**TASKS FOR THIS EXERCISE**
#1 Answer these questions using the article on the Tokyo Olympics spectator ban:
(a) Until what date is the Tokyo state of emergency set to remain in place?
(b) How many COVID cases were reported in Japan on Wednesday?
(c) On what date do the Games officially begin?
#2 List every person the article on the Tokyo Olympics spectator ban names together with an official title or position, and give that title.
#3 From the article on the Tokyo Olympics spectator ban, extract the part that begins with the words containing "TOKYO, JAPAN - JULY" and ends with "Carl Court/Getty Images)".

Tokyo Olympics announces ban on spectators amid COVID emergency

·Freelance Writer
·2-min read
Spectators have been banned from the Tokyo Olympics
Spectators have been banned from the Tokyo Olympics

All spectators have been banned from attending Olympic events in Tokyo after the Japanese government declared a state of emergency over rising COVID infections.

The decision, announced by Olympic officials on Thursday afternoon, means that athletes will compete without the roar of the crowd spurring them on.

It was "regrettable" that the Games were going to be held in a limited format, Tokyo 2020 president Seiko Hashimoto told a briefing, according to the Reuters news agency, adding her apologies to those who had bought tickets.

Overseas visitors had already been barred from attending the delayed Games but It had been hoped that limited numbers of Japanese spectators would still be able to attend.

Games organisers last month put in place plans to allow venues to be 50% full, up to a maximum of 10,000 people.

(L-R) Tokyo governor Yuriko Koike, Tokyo 2020 president Seiko Hashimoto and International Olympic Committee (IOC) president Thomas Bach attend the five-party meeting in Tokyo on July 8, 2021. (Photo by Behrouz MEHRI / POOL / AFP) (Photo by BEHROUZ MEHRI/POOL/AFP via Getty Images)
Tokyo governor Yuriko Koike, Tokyo 2020 president Seiko Hashimoto and IOC president Thomas Bach attend the five-party meeting in Tokyo. (Getty)

However, after a steady rise of COVID cases in Japan, a state of emergency was declared in Tokyo that is set to remain in place until 22 August – a fortnight after the Games finish.

Figures show that there was a further 2,180 COVID cases reported in Japan on Wednesday – nearly 500 more than the previous day.

Watch: What 'hard quarantine' looks like at Tokyo 2020

“We must take stronger steps to prevent another nationwide outbreak, also considering the impact of coronavirus variants,” Japanese prime minister Yoshihide Suga said in quotes reported by Kyodo News.

State of emergency rules regarding attendances are set at regional level, but the national government advice is that events with spectators should run no later than 9pm, which had already put a major question mark on whether fans would be allowed to attend any night sessions in Tokyo.

Tokyo 2020 chief executive Toshiro Muto has stated previously that dignitaries and VIPs would not be counted within capacity limits and would instead be classed as organisers, so may still be able to attend even if the general public cannot.

Children attending Olympic events as part of a schools programme were also exempt from the capacity caps, Muto has said.

TOKYO, JAPAN - JULY 08: Security guards man an entrance to the Olympic Stadium on July 8, 2021 in Tokyo, Japan. Japans Prime Minister, Yoshihide Suga, has announced a fourth state of emergency for Tokyo which will run throughout the Olympic Games and remain in place until August 22nd. The countrys capital has seen an increase in coronavirus cases with 920 infections registered yesterday, up from 714 last week and the highest figure since May 13th. (Photo by Carl Court/Getty Images)
Security guards man an entrance to the Olympic Stadium in Tokyo, Japan. (Getty)

Japan’s top coronavirus advisor, Dr Shigeru Omi, had recommended to Games organisers that the best approach was to stage the event behind closed doors.

The country has given out over 52 million doses of the COVID vaccine but the figure represents just a fifth of the population, putting its rollout some way behind other developed countries.

The Games officially begin on 23 July, with the closing ceremony taking place on 8 August.

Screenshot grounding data
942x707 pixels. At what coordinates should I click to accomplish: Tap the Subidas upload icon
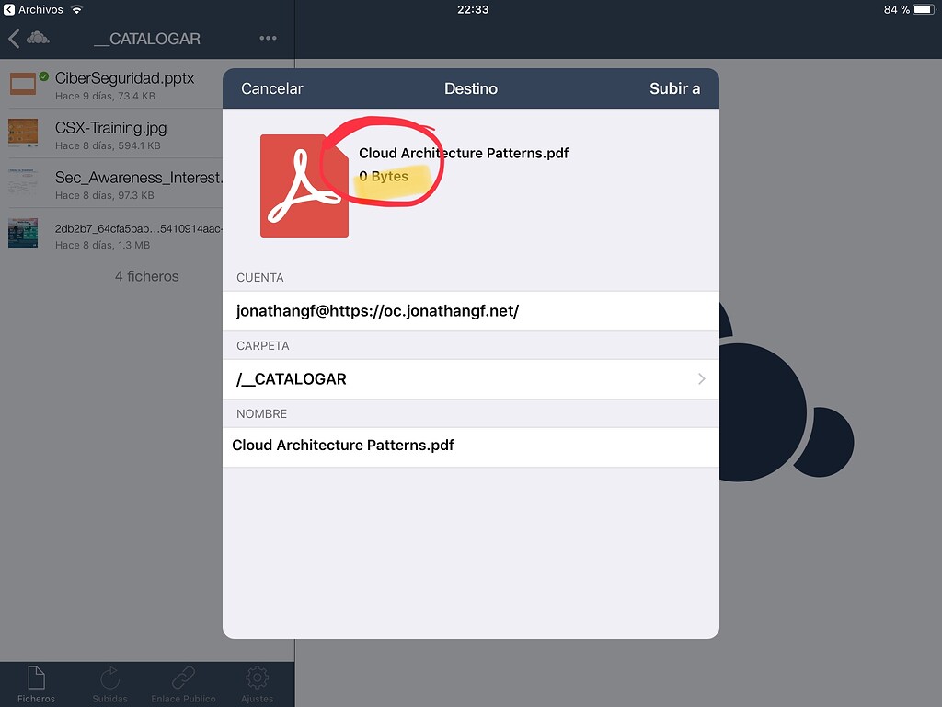109,678
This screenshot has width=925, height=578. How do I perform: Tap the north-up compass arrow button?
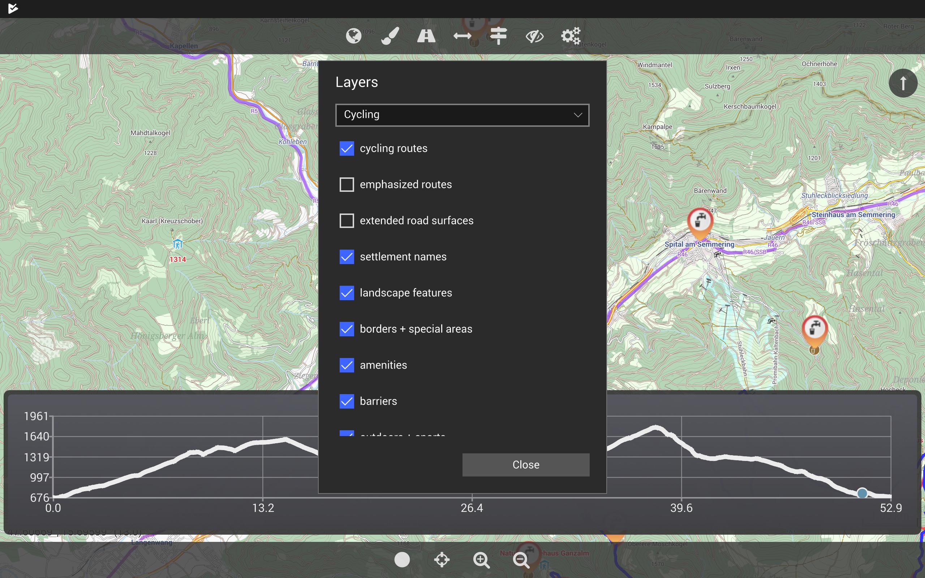click(x=903, y=83)
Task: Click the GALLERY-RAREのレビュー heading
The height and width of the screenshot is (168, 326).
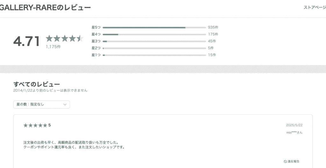Action: [x=45, y=8]
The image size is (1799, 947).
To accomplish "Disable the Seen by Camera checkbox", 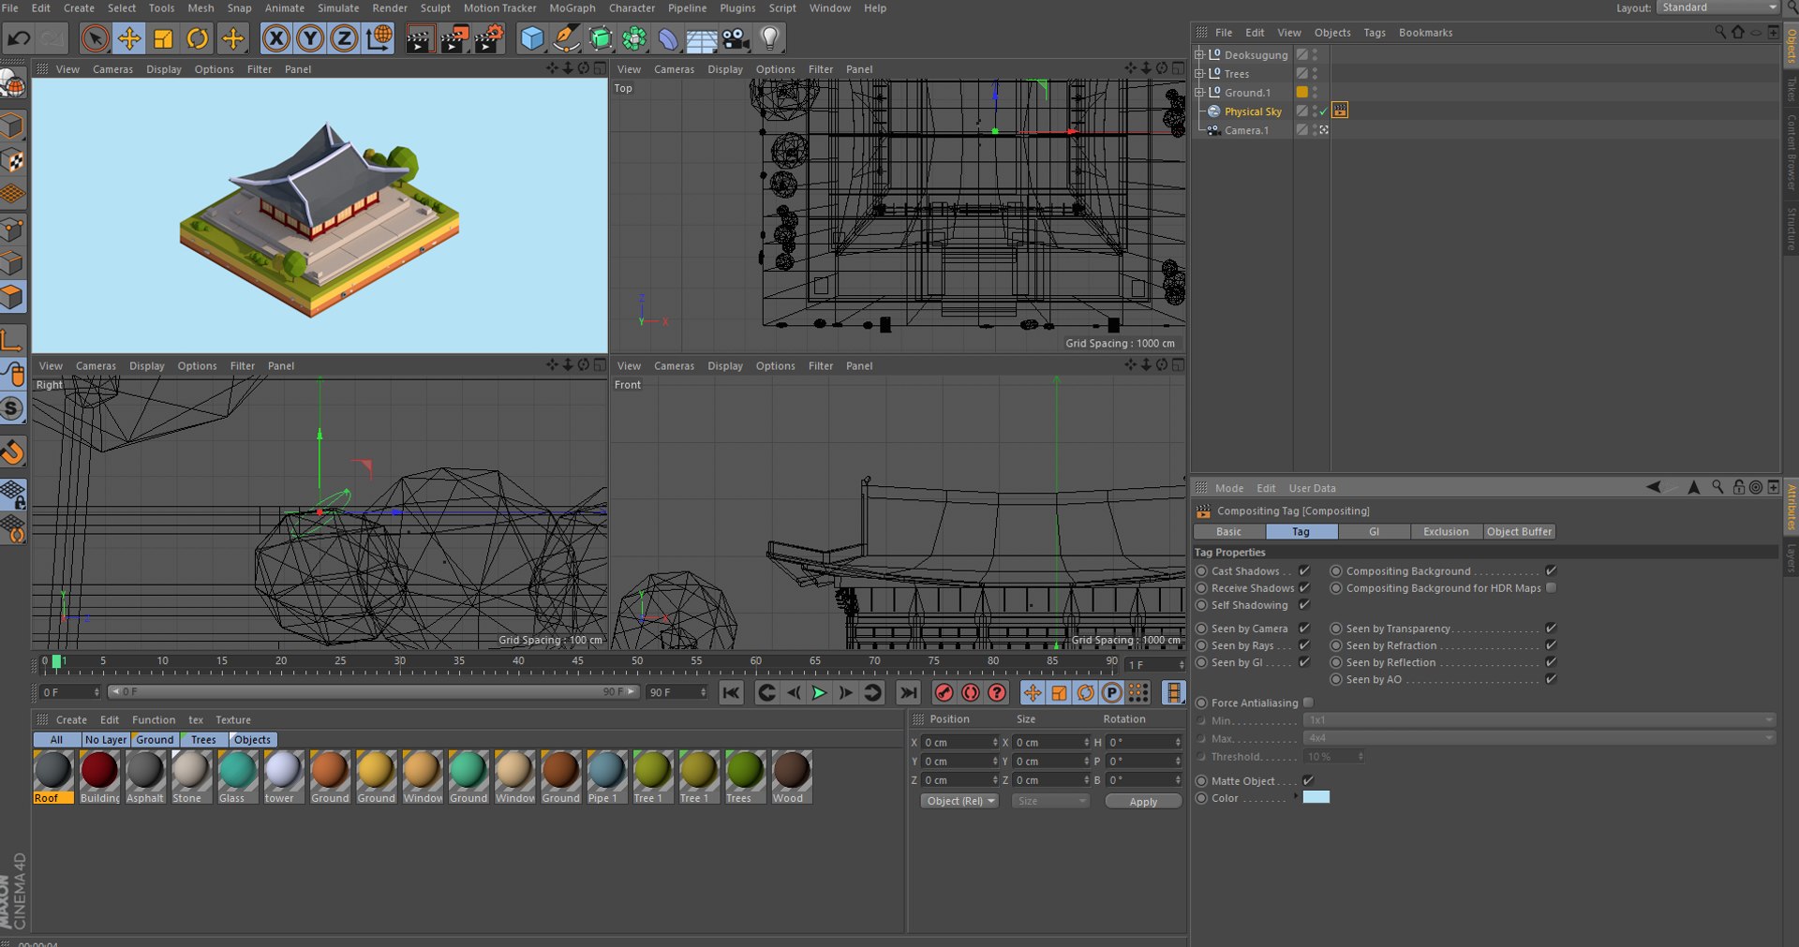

**TASK SOLUTIONS**
#1
(a) 22 August
(b) 2,180
(c) 23 July

#2
- Seiko Hashimoto: Tokyo 2020 president
- Yuriko Koike: Tokyo governor
- Thomas Bach: International Olympic Committee (IOC) president
- Yoshihide Suga: Japanese prime minister
- Toshiro Muto: Tokyo 2020 chief executive
- Shigeru Omi: Japan's top coronavirus advisor

#3
TOKYO, JAPAN - JULY 08: Security guards man an entrance to the Olympic Stadium on July 8, 2021 in Tokyo, Japan. Japans Prime Minister, Yoshihide Suga, has announced a fourth state of emergency for Tokyo which will run throughout the Olympic Games and remain in place until August 22nd. The countrys capital has seen an increase in coronavirus cases with 920 infections registered yesterday, up from 714 last week and the highest figure since May 13th. (Photo by Carl Court/Getty Images)